"That's a good thing, right?" she asked with a smile.
It is a good thing, indeed. Taking such an interest can also mean that I end up worrying about things I don't really have any business worrying about. Because, I can't change a damn thing, which is what the personnel officer tried telling me even at the campus interview as I was wrapping up my undergraduate degree.
I worried about her sister's college admission. A high school senior I haven't even met! Later that night, I wrote in an email to "K":
you may want to pass this along to your sister. This news item will also provide you folks with a perspective on what makes a college "selective" and why it matters.It is a dirty, rotten, secret in higher education that is rarely ever openly discussed: it is not merely the diploma. A diploma from a college like where I work doesn't have the same weight as a diploma, in the same academic major, from a different college. The selectivity of the college and its prestige matter a lot. I would think that it is the same case anywhere in the world. On top of that, the possibility for post-college career connections at those selective institutions dwarf what a student at the university here can even hope for.

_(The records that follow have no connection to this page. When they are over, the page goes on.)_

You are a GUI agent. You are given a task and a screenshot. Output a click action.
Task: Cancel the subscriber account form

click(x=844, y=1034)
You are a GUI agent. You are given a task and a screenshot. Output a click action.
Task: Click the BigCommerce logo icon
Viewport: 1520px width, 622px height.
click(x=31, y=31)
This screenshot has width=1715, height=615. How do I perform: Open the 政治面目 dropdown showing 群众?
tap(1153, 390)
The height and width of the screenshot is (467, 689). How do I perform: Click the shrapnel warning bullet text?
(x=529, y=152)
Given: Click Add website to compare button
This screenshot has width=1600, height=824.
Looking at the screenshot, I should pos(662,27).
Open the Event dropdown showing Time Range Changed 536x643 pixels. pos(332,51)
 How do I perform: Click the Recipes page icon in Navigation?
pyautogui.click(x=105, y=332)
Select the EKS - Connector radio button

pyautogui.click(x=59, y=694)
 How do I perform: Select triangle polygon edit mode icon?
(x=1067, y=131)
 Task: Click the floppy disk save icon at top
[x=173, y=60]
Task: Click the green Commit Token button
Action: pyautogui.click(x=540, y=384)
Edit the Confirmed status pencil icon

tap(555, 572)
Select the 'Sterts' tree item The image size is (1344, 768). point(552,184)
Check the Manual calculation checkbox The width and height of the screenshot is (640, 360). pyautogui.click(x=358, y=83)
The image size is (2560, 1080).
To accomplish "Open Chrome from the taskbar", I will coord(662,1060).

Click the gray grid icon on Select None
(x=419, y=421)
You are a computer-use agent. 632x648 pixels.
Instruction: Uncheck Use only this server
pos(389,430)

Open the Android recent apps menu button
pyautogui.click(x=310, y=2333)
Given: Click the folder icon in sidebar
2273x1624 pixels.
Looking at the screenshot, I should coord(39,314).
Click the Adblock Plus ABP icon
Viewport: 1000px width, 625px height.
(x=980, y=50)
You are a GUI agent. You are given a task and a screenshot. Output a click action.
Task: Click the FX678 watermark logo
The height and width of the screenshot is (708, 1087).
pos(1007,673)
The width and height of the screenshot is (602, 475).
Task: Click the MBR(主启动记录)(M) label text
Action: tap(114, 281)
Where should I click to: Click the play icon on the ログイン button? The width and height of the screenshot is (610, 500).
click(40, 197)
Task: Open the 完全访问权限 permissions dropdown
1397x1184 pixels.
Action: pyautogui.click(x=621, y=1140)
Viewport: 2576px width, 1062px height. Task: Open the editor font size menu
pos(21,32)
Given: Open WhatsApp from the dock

Add to all that the family background.
And then the dollars that students shell out.
The bottom-line then is a disastrous reality:
If you are a low-income prospective college student hoping a degree will help you move up in the world, you probably should not attend a moderately selective four-year research institution. The cards are stacked against you.
That’s the sobering bottom line of Paying for the Party: How College Maintains Inequality (Harvard University Press), a new book based on five years of interview research by Elizabeth A. Armstrong, an associate professor of sociology and organizational studies at the University of Michigan, and Laura T. Hamilton, an assistant professor of sociology at the University of California at Merced.